The system screwed me around once already and sent us home to unsafe and difficult conditions, burned me out, left him a T12 stress fracture and a partial compression of L3/L4. The doctors have still not figured out his anemia issue though he has had a CT, an MRI, ultrasound, scope down the throat and another up the other end scheduled for Tuesday.
He is no longer in pain. He is getting physio therapy twice a day. They have been giving him these baths where they put him in a sling and lower him into perfect temperature water and they are slathering his skin with ointments and there is always an aide at the push of a button. He has his computer and he's back at working hard on his writing and publishing. He actually seems quite happy though he claims he misses me and he misses his dog. The staff all seem to like him because he does not have dementia and when he wants to be, he can be very charming and entertaining. He calls it being nice to the help. And he is.
It is obvious to me that I did not and cannot give him the care he needs at home. It's also obvious a wife is not given the same consideration as the help. I was so angry with him when I found out about how he got himself released without involving me in the decision that I told him I was cutting the visit short and leaving because I needed to process this and have a good cry far away from him. [Not entirely fair to be so angry at him because the staff and doctor who let him go without involving me bear some responsibility and he didn't start getting nasty with me until exhaustion made it difficult for me to do what he needed but he deserves some blame for the situation.]

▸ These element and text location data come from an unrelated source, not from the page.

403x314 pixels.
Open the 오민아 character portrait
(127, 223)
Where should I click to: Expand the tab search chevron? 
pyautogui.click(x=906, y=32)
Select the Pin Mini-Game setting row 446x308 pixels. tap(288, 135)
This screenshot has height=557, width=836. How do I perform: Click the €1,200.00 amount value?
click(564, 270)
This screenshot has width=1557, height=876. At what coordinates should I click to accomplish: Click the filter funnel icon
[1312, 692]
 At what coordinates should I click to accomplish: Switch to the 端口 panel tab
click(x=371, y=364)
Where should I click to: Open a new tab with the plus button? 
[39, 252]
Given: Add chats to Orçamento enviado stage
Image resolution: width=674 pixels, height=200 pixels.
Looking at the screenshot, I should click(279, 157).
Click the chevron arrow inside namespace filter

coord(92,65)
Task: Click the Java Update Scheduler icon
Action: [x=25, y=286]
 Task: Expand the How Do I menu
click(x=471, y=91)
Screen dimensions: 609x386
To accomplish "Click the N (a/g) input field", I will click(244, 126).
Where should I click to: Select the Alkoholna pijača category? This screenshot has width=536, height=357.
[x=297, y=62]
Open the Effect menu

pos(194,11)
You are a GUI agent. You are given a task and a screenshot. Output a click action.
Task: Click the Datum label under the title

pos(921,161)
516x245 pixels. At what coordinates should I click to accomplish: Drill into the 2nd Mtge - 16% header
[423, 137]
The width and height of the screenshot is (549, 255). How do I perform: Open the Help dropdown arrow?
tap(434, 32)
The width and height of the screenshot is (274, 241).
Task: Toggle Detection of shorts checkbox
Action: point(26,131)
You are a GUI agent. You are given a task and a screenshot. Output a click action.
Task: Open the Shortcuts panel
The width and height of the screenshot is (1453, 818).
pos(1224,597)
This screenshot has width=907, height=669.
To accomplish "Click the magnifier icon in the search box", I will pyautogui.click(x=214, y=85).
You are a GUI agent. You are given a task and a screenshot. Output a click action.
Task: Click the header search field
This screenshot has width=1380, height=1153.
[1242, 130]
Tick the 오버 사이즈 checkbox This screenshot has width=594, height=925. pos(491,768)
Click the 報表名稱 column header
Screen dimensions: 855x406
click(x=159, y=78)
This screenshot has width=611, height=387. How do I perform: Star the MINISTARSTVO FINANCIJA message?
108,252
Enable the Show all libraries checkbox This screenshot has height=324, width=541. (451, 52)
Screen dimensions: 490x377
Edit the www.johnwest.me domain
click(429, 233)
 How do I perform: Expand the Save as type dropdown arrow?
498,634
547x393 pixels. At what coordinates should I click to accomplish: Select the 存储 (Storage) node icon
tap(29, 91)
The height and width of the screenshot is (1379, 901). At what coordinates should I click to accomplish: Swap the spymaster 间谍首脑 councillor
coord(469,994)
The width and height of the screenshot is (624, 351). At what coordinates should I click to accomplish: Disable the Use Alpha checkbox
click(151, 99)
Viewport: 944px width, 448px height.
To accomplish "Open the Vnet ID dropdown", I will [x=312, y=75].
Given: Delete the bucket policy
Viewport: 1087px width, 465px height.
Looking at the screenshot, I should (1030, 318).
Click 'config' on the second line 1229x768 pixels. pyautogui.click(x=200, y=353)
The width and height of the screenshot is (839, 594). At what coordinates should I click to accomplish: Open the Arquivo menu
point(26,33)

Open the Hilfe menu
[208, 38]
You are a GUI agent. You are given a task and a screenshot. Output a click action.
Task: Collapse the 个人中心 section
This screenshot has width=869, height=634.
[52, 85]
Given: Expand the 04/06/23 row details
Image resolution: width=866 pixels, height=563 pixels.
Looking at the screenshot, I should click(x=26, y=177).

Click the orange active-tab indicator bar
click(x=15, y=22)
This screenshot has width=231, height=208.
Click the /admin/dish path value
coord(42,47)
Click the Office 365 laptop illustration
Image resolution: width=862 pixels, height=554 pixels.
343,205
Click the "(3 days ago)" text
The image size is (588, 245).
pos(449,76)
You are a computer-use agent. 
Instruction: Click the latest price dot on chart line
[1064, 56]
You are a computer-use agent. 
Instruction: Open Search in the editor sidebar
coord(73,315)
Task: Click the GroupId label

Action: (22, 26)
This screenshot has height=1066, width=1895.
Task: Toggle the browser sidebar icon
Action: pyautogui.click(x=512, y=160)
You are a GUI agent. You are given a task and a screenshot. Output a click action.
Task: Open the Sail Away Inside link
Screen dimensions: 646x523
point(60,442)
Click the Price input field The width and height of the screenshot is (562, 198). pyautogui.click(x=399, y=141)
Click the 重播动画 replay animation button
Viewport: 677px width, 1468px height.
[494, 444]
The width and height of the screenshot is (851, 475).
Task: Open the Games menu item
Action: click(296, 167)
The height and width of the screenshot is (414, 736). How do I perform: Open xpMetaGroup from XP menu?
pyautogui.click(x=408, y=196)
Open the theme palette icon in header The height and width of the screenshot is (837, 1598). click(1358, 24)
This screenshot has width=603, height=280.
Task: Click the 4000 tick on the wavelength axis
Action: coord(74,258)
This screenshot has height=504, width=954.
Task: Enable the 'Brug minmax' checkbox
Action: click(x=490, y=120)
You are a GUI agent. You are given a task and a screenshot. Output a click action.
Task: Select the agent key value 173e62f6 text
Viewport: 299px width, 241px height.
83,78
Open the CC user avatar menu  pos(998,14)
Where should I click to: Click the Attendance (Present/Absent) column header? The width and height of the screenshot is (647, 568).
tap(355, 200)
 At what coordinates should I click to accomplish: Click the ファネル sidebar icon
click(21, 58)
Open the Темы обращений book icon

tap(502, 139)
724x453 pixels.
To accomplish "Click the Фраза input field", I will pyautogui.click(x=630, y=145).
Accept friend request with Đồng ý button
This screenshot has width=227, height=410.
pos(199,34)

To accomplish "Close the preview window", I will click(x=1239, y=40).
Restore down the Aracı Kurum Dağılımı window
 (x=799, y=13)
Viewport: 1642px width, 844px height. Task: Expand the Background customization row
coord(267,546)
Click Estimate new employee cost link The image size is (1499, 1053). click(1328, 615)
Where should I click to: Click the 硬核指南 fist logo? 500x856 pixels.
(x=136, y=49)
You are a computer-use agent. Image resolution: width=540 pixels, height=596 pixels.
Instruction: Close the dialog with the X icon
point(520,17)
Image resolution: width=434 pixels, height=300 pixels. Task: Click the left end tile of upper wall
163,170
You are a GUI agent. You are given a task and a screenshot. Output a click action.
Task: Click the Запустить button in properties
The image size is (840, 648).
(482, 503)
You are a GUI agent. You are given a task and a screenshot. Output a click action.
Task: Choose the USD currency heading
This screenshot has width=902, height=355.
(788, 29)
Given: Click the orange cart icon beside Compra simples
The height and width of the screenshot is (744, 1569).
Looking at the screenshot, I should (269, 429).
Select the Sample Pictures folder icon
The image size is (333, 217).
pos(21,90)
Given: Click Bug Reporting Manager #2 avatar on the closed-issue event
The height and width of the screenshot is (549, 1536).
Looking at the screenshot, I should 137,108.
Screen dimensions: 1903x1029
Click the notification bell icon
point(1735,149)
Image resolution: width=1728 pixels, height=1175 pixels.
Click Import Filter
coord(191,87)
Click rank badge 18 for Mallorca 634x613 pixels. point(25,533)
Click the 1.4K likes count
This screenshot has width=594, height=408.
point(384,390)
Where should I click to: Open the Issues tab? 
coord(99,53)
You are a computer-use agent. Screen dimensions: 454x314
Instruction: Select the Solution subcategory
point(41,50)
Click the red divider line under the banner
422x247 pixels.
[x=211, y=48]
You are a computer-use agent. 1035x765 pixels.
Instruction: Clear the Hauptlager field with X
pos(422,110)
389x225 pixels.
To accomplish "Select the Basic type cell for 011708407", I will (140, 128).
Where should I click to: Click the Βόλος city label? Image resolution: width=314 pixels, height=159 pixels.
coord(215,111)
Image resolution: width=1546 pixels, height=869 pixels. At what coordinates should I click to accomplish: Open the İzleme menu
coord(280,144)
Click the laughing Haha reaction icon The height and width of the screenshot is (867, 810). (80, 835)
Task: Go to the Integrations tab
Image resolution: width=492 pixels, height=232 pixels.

I have asked the staff to enter in his file that no matter what he says, I do not consent for him to go home without a full release plan that I have been consulted on and agreed to IN ADVANCE. Any release will have to include the social worker getting approval with specifics for homecare set in place and physio/occupational therapy having met with me and got my approval BEFORE he leaves. I will not take him home even if he pulls the AMA thing again. If he pulls the AMA thing again, and they release him without my approval and they let him get away with it, I will simply leave him in the entryway by the security station. and he becomes their problem. I told him the same.
No rush ahead of me to decide which way to go or what I will and will not agree to. He has been informed that after medical gets through with him, he goes to rehab for at least two months before he can even think of going home.